Ian Bicking: the old part of his blog

Firsttryatgenericfunctions comment 000

Would you mind using restructured text for your comments? Whatever you're doing instead is very hard to read.

You seem to be missing the point, by the way. If a library is trying to provide an extensible function, it's silly to make everyone monkeypatch it and disallow anybody from importing it. And, with the linear reduction in speed caused by monkeypatching, there will sooner or later be a breakeven point where the generic function is faster.

Right now, very little of RuleDispatch is in C, so that breakpoint might take several people adding their own type lookups. But as time goes on and RuleDispatch gets faster, the breakeven point comes sooner as well. Also, with more expensive tests than simple isinstance() checks, the repeated checking will reach the breakeven point faster as well. Import time also won't matter with code that is using dozens of generic functions, not just one.

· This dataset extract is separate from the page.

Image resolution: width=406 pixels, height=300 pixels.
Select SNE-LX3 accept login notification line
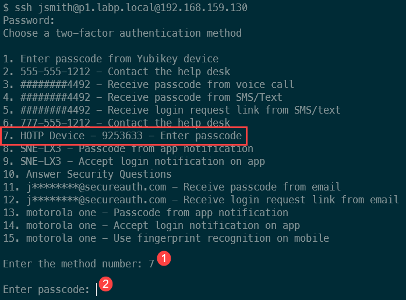pyautogui.click(x=134, y=161)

You also are wrong about not needing generic functions in cases where you can change the source. There are still reasons why you'd use them:

  1. Writing optimal if-then trees for large and complex rule sets is difficult to do correctly
  2. A collection of rules is more likely to have 1-to-1 correspondence with business rules or requirements, and therefore easier to track/verify
  3. An application that gets customized rules for different customers will need a modularly-extensible rule system, that doesn't require all the rules to be in a single hand-tuned tree.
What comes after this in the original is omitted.